While I am writing this, I don’t know yet how the whole thing will end. But some conclusions can already be drawn.

FIRST OF All, this is not Cast Lead II. Far from it.

The Israeli army is rather good at discreetly drawing lessons from its failures. Cast Lead was celebrated as a great success, but in reality it was a disaster.

Sending troops into a densely populated area is bound to cause heavy civilian casualties. War crimes are almost inevitable. World reaction was catastrophic. The political damage immense. The Chief of Staff at the time, Gabi Ashkenazi, was widely acclaimed, but in reality he was a rather primitive military type. His present successor is of a different caliber.

Also, grandiose statements about destroying Hamas and turning the Strip over to the Ramallah leadership have been avoided this time.

The Israeli aim, it was stated, is to cause maximum damage to Hamas with minimum civilian victims. It was hoped that this could be achieved almost entirely by the use of air power. In the first phase of the operation, this seems to have succeeded. The question is whether this can be kept up as the war goes on.

HOW WILL it end? It would be foolhardy to guess. Wars have their own logic. Stuff happens, as the man said.

Binyamin Netanyahu and Ehud Barak, the two men in overall command, hope the war will wind down once the main aims are achieved. So there will be no reason to employ the army on the ground, enter the Gaza Strip, kill people, lose soldiers.

Deterrence will be restored. Another truce will come into force. The Israeli population surrounding the Strip will be able to sleep soundly at night for several months. Hamas will be cut down to size.

But will this whole exercise change the basic situation? Not likely.

Ja’abari will be replaced. Israel has assassinated dozens of Arab political and military leaders. Indeed, it is the world champion of such assassinations, politely referred to as “targeted preventions” or “eliminations”. If this were an Olympic sport, the Ministry of Defense, the Mossad and the Shin Bet would be festooned with gold medals.

Sometimes one gets the impression that the assassinations are an aim by [in] themselves, and the other operations just incidental. An artist is proud of his art.

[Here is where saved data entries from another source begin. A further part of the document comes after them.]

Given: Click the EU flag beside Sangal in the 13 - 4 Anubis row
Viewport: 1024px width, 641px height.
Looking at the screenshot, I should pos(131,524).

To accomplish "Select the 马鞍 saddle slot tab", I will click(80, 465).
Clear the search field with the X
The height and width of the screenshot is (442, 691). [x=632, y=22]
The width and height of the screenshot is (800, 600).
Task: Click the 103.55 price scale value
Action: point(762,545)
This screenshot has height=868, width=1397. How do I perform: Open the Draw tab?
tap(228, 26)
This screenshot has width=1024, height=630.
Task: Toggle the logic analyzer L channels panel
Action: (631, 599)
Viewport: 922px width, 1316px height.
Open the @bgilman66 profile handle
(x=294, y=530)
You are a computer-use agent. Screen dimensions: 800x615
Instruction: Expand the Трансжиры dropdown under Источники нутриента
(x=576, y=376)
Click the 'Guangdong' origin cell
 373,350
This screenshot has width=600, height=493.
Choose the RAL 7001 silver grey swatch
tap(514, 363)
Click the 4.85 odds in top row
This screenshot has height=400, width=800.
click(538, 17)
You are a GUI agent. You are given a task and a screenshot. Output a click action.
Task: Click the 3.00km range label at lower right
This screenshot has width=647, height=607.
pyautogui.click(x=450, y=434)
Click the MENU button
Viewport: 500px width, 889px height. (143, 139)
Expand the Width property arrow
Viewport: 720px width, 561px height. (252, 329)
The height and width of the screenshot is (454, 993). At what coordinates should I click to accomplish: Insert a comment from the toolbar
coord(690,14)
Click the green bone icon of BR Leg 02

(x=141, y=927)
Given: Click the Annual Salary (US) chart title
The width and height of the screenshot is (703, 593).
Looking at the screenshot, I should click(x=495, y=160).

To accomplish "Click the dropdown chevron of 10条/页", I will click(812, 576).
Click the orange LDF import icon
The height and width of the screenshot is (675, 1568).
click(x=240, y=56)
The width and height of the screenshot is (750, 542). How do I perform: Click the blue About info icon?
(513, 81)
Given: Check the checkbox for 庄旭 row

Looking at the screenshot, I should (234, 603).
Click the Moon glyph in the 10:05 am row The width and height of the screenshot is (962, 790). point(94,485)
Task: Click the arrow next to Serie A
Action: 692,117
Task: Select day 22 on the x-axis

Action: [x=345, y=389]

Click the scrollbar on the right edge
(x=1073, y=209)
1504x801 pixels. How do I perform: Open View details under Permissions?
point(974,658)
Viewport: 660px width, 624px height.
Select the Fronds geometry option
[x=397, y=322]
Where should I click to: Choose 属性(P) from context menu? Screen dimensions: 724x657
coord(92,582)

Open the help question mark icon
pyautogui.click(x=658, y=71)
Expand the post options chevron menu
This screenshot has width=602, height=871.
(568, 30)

What have the results been? Overall – nothing positive. Israel killed Hizbollah leader Abbas al-Moussawi, and got the vastly more intelligent Hassan Nasrallah instead. They killed Hamas founder Sheik Ahmad Yassin, and he was replaced by abler men. Ja’abari’s successor may be less or more able. It will make no great difference.

Will it stop the steady advance of Hamas? I doubt it. Perhaps the opposite will happen. Hamas has already achieved a significant breakthrough, when the Emir of Qatar (owner of Aljazeera) paid Gaza a state visit. He was the first head of state to do so. Others are bound to follow. Just now, in the middle of the operation, the Egyptian prime minister arrived in Gaza.

Operation “Pillar of Cloud” compels all Arab countries to rally around Hamas, or at least pretend to. It discredits the claim of the more extreme organizations in Gaza that Hamas has gone soft and lazy, enjoying the fruits of government. In the battle for Palestinian opinion, Hamas has gained another victory over Mahmoud Abbas, whose security cooperation with Israel will look even more despicable.

All in all, nothing basic will change. Just another superfluous war.

IT IS, of course, a highly political event.

Like Cast Lead, it takes place on the eve of Israeli elections. (So, by the way, did the Yom Kippur war, but that was decided by the other side.)

One of the more miserable sights of the last few days has been the TV appearances of Shelly Yachimovich and Ya’ir Lapid. The two shining new stars in Israel’s political firmament looked like petty politicians, parroting Netanyahu’s propaganda, approving everything done.

Both had hitched their wagons to the social protest, expecting that social issues would displace subjects like war, occupation and settlements from the agenda. When the public is occupied with the price of cottage cheese, who cares about national policy?

I said at the time that one whiff of military action would blow away all economic and social issues as frivolous and irrelevant. This has happened now.

Netanyahu and Barak appear many times a day on the screen. They look responsible, sober, determined, experienced. Real he-men, commanding troops, shaping events, saving the nation, routing the enemies of Israel and the entire Jewish people. As Lapid volunteered on live television: “Hamas is an anti-Semitic terrorist organization and must be crushed.”

Netanyahu is doing it. Adieu, Lapid. Adieu Shelly. Adieu Olmert. Adieu Tzipi. Was nice seeing you.

WAS THERE an alternative? Obviously, the situation along the Gaza Strip had become intolerable. One cannot send an entire population to the shelters every two or three weeks. Except hitting Hamas on the head, what can you do?

A lot.

First of all, you can abstain from “reacting”. Just cut the chain.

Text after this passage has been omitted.